COVID-19, however, has shown unusual virulence. Will we wait for the coronavirus to kill 500 million people, like the Spanish flu did in 1918, until only survivors with antibodies are left on the planet and the virus runs out of hosts?

Vaccination does not mean the immediate lifting of COVID restrictions. Variants are emerging and boosters are being rushed to make the available vaccines work against the mutations.

What the vaccines are doing, however, is saving recipients from hospitalization and possible death.
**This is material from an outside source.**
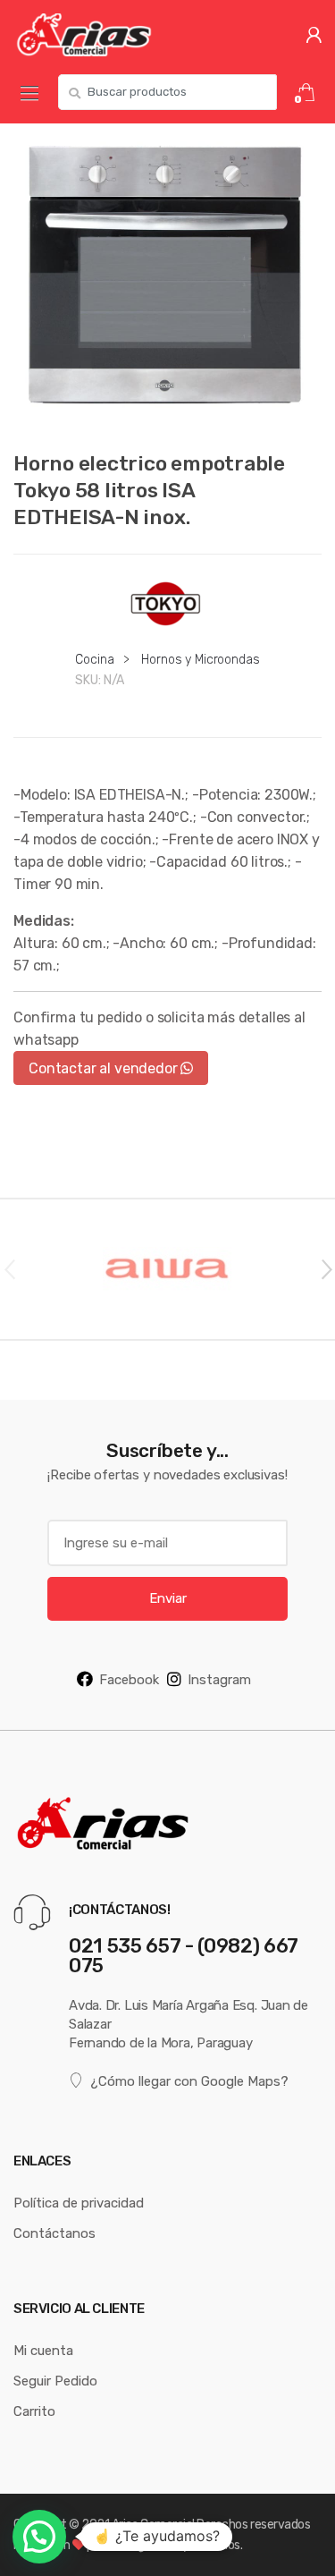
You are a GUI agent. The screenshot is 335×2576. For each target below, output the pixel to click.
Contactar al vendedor (104, 1068)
The vaccines’ track record in preventing asymptomatic or mild cases may be unreliable, but in an emergency, protection from serious infection is better than being completely vulnerable – and the possibility of infecting (and, heaven forbid, killing) those close to you.

A moral dimension has even been injected into this public health crisis.

US bishops have warned Catholics against taking the Janssen vaccine of Johnson & Johnson, which reportedly used aborted fetuses for both trial and production of the jab. I still prefer this single-dose vaccine, though, because I want to reduce my risk of anaphylaxis or a repeat of Stevens-Johnson Syndrome, which nearly killed me, and which I got from sulfanilamide powder applied on a tiny flea bite when I was a toddler.

With all the caveats given about practically all the COVID jabs (some more than others), it’s a leap of faith to accept vaccination.

We need to save lives, starting with our own, and we need to get our life back.